** Opening Source information block **

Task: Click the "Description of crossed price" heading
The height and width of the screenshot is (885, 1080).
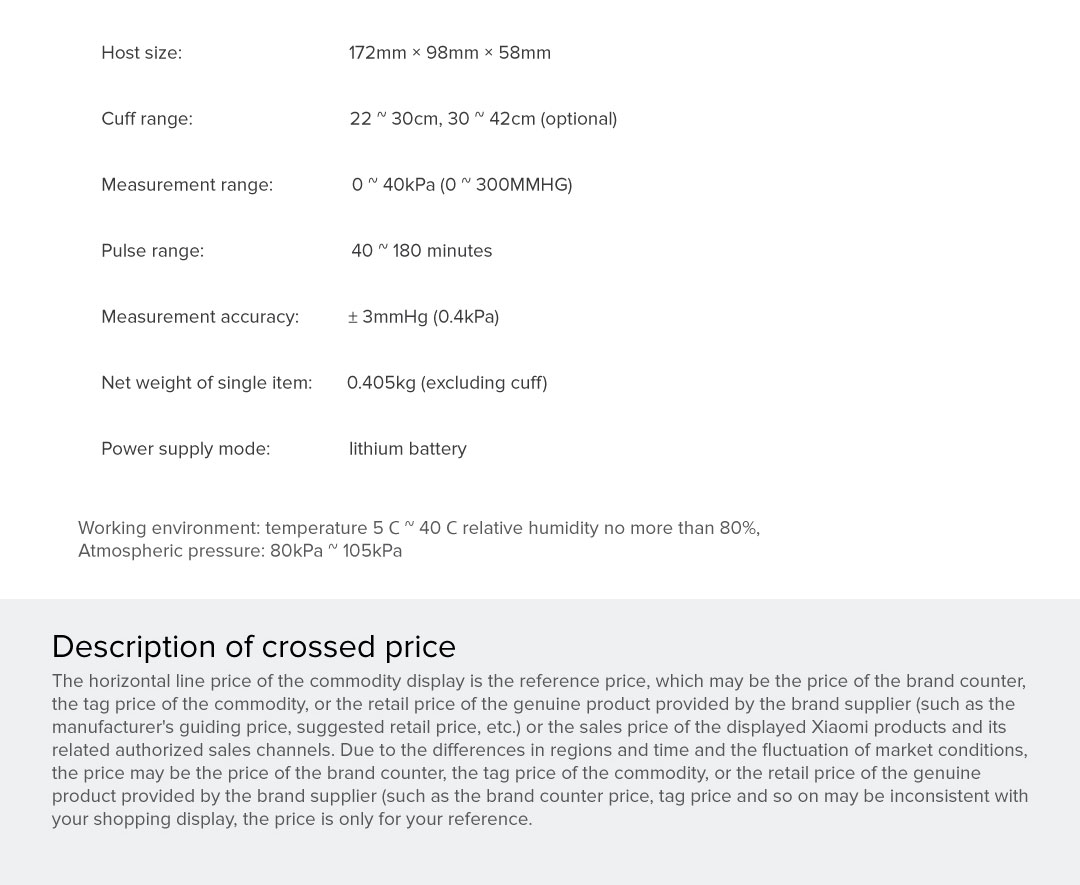Action: click(253, 647)
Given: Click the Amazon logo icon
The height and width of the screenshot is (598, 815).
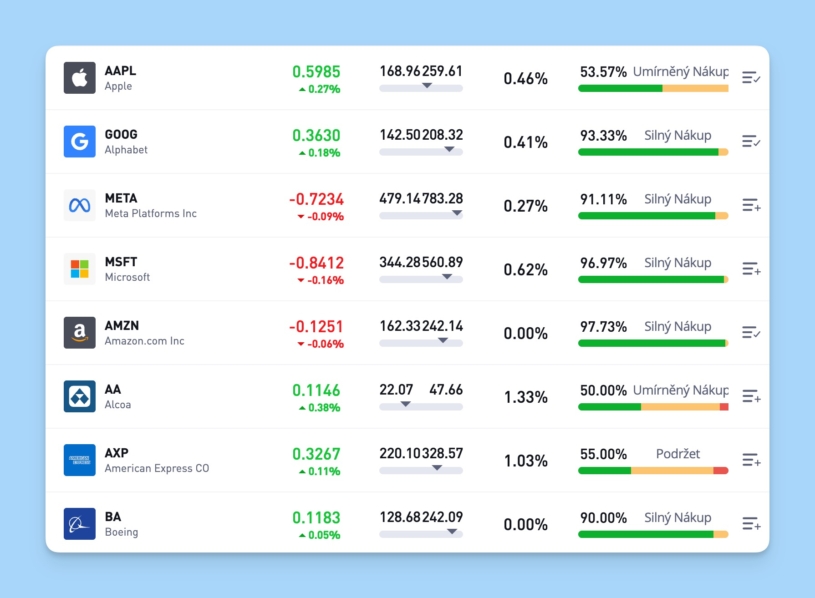Looking at the screenshot, I should (79, 332).
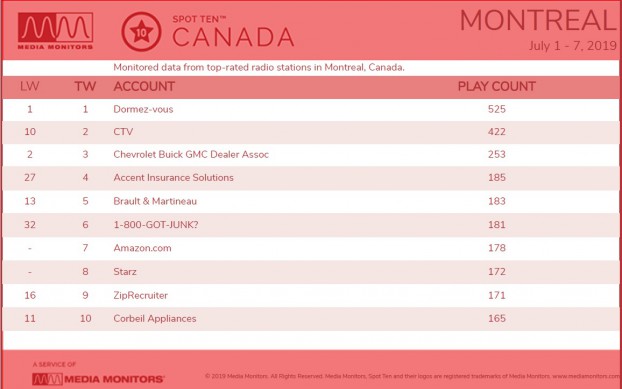This screenshot has width=622, height=389.
Task: Click the footer Media Monitors logo
Action: click(x=98, y=379)
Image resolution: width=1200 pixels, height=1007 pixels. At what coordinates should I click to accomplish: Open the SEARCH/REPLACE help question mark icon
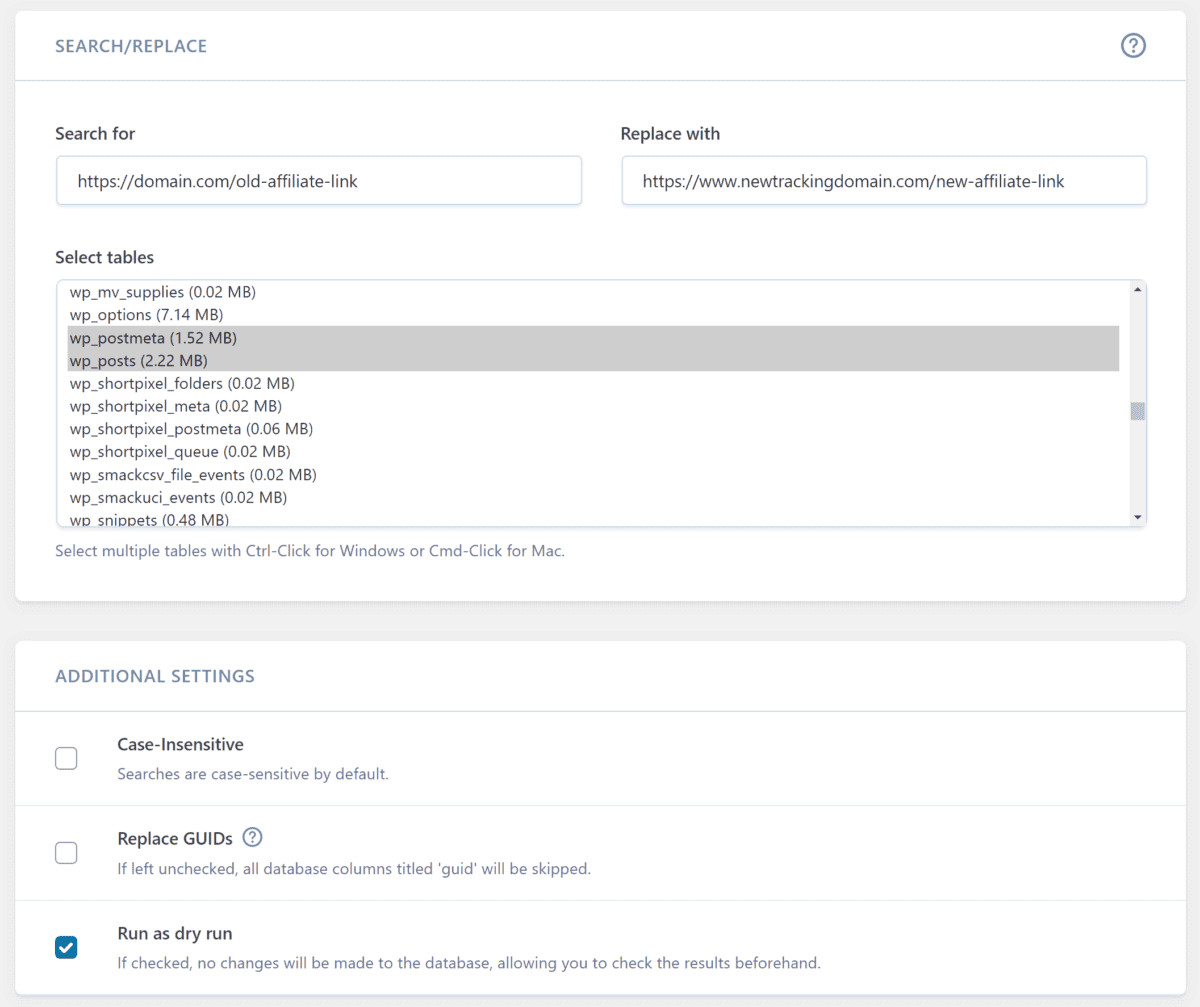pos(1133,45)
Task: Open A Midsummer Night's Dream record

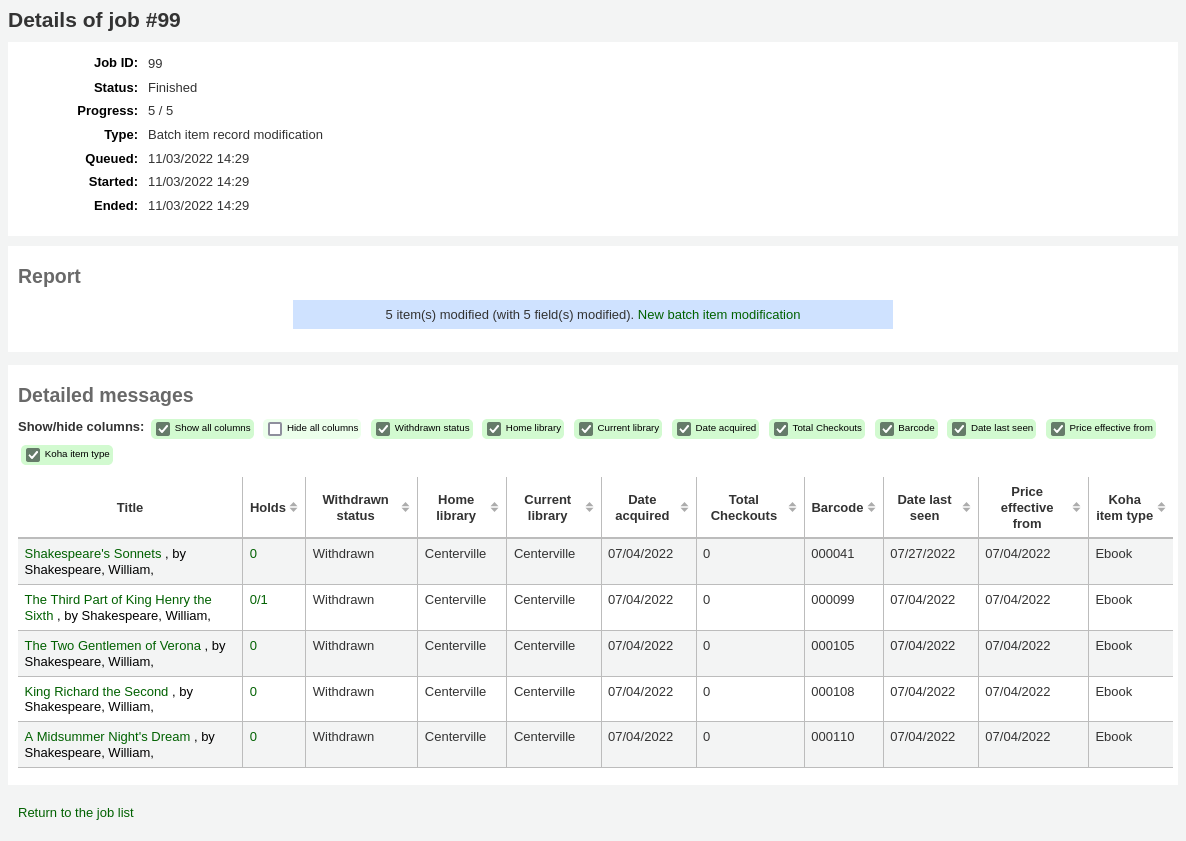Action: coord(107,736)
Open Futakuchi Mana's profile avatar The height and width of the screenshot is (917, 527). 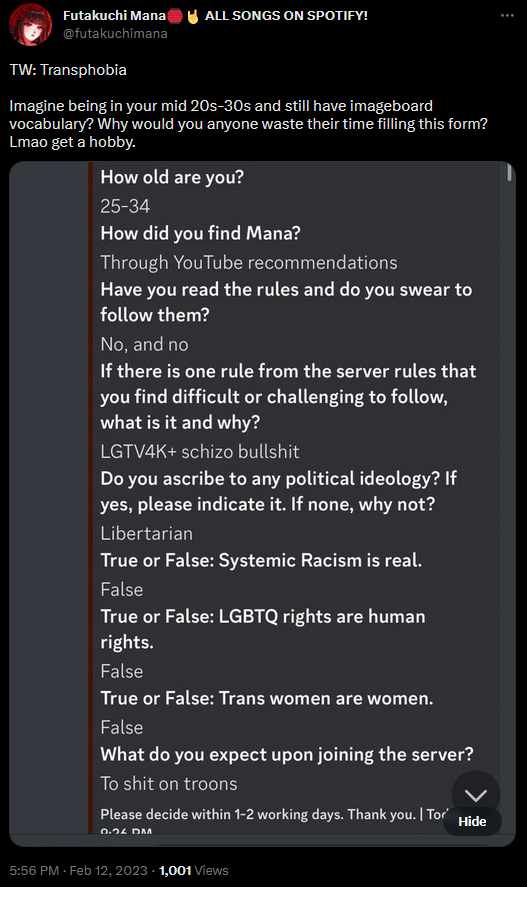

** Closing Source information block **

Required action: Beginning with the line that holds "The height and width of the screenshot is (598, 815).", write out exactly the lines down to the end of the material above, and no others. Pictures are not part of the copy.

Result of the exercise:
The height and width of the screenshot is (598, 815).
Looking at the screenshot, I should (79, 332).
This screenshot has width=622, height=389.
Task: Click the footer Media Monitors logo
Action: click(x=98, y=379)
Image resolution: width=1200 pixels, height=1007 pixels. At what coordinates should I click to accomplish: Open the SEARCH/REPLACE help question mark icon
pos(1133,45)
Task: Open A Midsummer Night's Dream record

Action: coord(107,736)
Open Futakuchi Mana's profile avatar The height and width of the screenshot is (917, 527). 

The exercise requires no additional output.